È uno dei miti da sfatare; l’industria della carta non ha un effetto negativo sull’ambiente. A patto naturalmente che per ogni pianta tagliata ne venga ripiantata almeno un’altra. In realtà, in genere ne vengono interrate anche tre, perché è interesse prima di tutto dei produttori garantirsi materia prima di qualità nel tempo. Inoltre, un albero nuovo è in grado di assorbire più CO2 rispetto a uno vecchio e destinato a marcire. Sempre guardando al giusto equilibrio, perché una parte è anche utile sia lasciata sul terreno.
Quali saranno le prossime mosse?
Prima di tutto aumentare ancora la raccolta. Nel 2023 abbiamo immesso sul mercato 5 milioni di tonnellate di imballaggi da materiale riciclato, in pratica nove su dieci.

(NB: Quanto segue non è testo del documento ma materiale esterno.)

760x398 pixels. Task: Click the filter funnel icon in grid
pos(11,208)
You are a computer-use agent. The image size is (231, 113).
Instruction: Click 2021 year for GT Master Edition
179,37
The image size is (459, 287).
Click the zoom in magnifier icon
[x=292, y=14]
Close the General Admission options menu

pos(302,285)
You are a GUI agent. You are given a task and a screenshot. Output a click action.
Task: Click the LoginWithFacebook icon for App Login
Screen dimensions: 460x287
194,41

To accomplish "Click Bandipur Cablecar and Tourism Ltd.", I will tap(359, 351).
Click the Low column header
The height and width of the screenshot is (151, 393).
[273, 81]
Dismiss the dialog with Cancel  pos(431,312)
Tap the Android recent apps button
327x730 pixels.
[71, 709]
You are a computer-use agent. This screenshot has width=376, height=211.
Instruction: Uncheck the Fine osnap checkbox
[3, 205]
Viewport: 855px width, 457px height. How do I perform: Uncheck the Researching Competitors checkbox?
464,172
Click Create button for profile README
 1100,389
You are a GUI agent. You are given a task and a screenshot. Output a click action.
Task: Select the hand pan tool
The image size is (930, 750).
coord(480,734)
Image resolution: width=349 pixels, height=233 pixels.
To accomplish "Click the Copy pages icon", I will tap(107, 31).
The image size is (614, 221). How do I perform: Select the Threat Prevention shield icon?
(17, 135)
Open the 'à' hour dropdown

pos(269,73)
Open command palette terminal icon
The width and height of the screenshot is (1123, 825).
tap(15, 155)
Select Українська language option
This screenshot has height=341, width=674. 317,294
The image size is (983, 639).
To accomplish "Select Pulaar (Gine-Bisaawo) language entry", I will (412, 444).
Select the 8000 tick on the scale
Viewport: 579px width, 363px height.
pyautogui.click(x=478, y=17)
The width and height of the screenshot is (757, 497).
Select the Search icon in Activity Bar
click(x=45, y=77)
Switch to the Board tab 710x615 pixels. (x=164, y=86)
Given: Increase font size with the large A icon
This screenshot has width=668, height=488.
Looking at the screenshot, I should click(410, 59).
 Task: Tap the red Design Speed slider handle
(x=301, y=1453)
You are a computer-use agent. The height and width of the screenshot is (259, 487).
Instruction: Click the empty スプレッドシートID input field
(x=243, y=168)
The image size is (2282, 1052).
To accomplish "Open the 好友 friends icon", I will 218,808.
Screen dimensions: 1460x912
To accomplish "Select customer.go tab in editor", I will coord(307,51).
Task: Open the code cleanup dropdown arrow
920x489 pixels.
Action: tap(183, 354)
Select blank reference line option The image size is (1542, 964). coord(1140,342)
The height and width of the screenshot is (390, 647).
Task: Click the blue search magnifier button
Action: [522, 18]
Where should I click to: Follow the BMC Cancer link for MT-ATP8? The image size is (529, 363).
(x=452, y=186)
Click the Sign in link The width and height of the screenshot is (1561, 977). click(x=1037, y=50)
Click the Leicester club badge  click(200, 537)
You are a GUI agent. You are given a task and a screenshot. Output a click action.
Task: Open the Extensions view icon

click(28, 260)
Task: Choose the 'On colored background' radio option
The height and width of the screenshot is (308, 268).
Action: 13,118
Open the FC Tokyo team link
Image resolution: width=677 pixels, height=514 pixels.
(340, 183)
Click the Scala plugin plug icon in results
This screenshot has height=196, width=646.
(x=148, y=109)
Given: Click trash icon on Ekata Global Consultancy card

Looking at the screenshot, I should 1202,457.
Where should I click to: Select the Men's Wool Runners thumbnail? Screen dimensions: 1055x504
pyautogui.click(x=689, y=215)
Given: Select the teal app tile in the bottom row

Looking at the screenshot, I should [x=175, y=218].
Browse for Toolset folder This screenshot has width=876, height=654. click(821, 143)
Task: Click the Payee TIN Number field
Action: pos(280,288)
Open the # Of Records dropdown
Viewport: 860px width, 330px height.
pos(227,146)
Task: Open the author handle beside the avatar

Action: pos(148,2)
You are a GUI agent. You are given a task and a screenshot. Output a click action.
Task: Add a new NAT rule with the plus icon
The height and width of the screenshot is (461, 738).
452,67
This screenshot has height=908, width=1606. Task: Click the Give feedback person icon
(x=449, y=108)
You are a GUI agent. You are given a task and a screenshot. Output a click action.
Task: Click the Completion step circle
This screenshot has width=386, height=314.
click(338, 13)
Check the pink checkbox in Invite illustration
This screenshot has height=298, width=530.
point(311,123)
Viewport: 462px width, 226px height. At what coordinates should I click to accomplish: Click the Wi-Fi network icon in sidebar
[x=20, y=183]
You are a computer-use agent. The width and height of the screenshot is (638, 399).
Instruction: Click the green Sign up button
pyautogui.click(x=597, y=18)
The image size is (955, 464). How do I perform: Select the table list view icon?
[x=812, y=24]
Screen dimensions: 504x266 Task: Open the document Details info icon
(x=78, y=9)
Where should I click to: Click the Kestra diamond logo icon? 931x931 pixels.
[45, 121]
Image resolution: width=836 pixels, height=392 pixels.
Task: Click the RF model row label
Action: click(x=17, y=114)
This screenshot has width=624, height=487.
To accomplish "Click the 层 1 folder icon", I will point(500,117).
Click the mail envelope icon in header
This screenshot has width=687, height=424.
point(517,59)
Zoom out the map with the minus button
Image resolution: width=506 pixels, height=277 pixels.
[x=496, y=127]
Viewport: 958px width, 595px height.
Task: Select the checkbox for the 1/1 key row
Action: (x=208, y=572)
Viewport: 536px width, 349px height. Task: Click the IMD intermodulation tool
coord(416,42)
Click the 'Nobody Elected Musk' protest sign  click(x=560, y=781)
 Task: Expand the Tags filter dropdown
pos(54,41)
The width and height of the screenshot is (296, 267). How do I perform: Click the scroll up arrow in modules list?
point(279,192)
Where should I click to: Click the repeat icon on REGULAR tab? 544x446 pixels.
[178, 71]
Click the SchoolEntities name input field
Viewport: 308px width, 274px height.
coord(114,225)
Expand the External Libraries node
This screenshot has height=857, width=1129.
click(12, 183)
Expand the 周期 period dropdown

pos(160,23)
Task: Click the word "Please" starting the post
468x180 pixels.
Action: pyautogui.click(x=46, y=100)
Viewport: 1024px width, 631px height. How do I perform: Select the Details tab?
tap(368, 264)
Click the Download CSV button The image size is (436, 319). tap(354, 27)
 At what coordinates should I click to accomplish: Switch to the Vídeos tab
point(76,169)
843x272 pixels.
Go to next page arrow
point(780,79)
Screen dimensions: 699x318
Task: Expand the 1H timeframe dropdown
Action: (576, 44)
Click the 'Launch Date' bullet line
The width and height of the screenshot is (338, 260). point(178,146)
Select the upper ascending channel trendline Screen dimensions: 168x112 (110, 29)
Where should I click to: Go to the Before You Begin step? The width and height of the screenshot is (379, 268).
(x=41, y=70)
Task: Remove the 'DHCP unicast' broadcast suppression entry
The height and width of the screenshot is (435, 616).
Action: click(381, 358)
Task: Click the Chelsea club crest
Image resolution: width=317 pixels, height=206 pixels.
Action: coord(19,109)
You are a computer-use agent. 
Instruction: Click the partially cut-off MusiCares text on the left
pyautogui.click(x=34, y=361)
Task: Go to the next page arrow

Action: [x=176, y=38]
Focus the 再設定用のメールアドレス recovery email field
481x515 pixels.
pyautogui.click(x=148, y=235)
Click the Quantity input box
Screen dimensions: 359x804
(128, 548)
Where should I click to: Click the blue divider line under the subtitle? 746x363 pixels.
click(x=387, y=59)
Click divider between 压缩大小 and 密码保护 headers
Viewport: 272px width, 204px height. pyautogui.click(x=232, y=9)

Stiamo ancora raccogliendo i dati del 2024, ma dai primi indicatori possiamo parlare di un aumento intorno all’1%. Abbiamo già raggiunto e superato l’obiettivo UE 2030. La sensibilità nei Comuni è cambiata, c’è maggiore disponibilità perché hanno percepito vantaggi sia economici sia a livello di immagine e per l’ambiente. D’altra parte, i costi della raccolta aumentano e per gli Enti Locali è sicuramente un problema. Siamo anche disposti a riconoscerne una parte, puntando però a una maggiore qualità di carta e cartone riciclati, ricavando quindi più valore.